▶ _SOURCE DOCUMENT_:
▶

Cron FTW
Linux, being the awesome blank canvas that it is, has lots great things.
But my newest favorite: cron.
By running crontab -e
your crontab will be opened in your $EDITOR
1.
From here you get to decipher crontab timing logic.
OoO Spooky!
Jokes aside, it’s really not too bad.
The following table outlines how it works:
Cron: | m | h | dom | mon | dow |
---|---|---|---|---|---|
English: | Minute | Hour | Day of month | Month | Day of week |
Value: | 0-59 | 0-24 | 0-31 | 0-12 | 0-6 (0 = Sun) |
This means that if your crontab looks like this:
0 0 * * * reboot
Your computer will reboot at midnight every day. Crontab.guru makes this really easy to figure out.
For business tasks, here’s a pretty helpful one. It also shows off the range feature!
0 0 * * 1-5 xyz
Which translates to: “At midnight, M-F, run xyz”
It’s probably worth noting that you can do dumb stuff such as:
0 0 31 2 * xyz
Which runs on the 31st day of February.

◀

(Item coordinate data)
▶

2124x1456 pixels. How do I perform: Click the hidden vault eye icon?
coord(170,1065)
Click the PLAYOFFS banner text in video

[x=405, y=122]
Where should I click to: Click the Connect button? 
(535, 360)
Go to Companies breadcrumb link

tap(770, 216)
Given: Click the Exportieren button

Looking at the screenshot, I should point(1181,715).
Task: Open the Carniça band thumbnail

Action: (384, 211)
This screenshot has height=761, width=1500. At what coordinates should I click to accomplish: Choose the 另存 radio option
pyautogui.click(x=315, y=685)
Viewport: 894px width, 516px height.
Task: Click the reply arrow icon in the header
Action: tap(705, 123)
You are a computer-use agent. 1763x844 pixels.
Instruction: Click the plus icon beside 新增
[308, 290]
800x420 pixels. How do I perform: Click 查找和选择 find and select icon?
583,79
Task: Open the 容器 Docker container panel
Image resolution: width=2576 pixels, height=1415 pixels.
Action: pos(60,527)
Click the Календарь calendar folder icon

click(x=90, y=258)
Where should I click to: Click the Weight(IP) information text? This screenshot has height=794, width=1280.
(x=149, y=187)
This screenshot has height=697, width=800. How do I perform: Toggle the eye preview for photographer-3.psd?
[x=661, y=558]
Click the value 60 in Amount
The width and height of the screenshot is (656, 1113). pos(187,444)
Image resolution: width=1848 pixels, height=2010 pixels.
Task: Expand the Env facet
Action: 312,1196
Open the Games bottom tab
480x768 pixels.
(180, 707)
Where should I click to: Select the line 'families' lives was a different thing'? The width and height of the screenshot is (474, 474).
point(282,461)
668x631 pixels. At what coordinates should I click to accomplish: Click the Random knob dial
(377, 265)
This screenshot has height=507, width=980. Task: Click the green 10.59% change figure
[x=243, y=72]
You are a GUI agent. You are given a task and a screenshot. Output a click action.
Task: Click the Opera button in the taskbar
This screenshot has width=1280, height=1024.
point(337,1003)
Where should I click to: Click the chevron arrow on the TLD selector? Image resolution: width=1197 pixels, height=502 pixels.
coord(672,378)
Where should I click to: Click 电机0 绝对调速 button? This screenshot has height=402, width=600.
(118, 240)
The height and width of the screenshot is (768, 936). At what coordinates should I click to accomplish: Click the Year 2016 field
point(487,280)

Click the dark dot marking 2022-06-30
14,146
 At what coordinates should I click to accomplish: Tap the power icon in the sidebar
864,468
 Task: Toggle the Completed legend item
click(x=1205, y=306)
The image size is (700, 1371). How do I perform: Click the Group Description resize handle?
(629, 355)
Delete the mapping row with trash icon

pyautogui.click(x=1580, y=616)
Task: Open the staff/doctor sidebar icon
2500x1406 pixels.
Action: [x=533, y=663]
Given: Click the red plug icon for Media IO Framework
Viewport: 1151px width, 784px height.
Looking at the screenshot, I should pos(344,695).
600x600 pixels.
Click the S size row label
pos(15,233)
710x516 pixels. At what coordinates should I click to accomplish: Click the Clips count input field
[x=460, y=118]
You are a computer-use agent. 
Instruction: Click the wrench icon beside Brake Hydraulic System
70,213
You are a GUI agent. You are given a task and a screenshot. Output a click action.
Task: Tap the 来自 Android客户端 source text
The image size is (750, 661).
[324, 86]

◀

▶ _EXERCISE 1_: From the table in the cron post, list the plain-English names of the crontab timing fields.
▶ _EXERCISE 2_: Reproduce the passage of the cron post that begins at the words "The following table" and ends after the words "the range feature!".

▶ _WORKED ANSWER 1_: Minute, Hour, Day of month, Month, Day of week

▶ _WORKED ANSWER 2_:
The following table outlines how it works:
Cron: | m | h | dom | mon | dow |
---|---|---|---|---|---|
English: | Minute | Hour | Day of month | Month | Day of week |
Value: | 0-59 | 0-24 | 0-31 | 0-12 | 0-6 (0 = Sun) |
This means that if your crontab looks like this:
0 0 * * * reboot
Your computer will reboot at midnight every day. Crontab.guru makes this really easy to figure out.
For business tasks, here’s a pretty helpful one. It also shows off the range feature!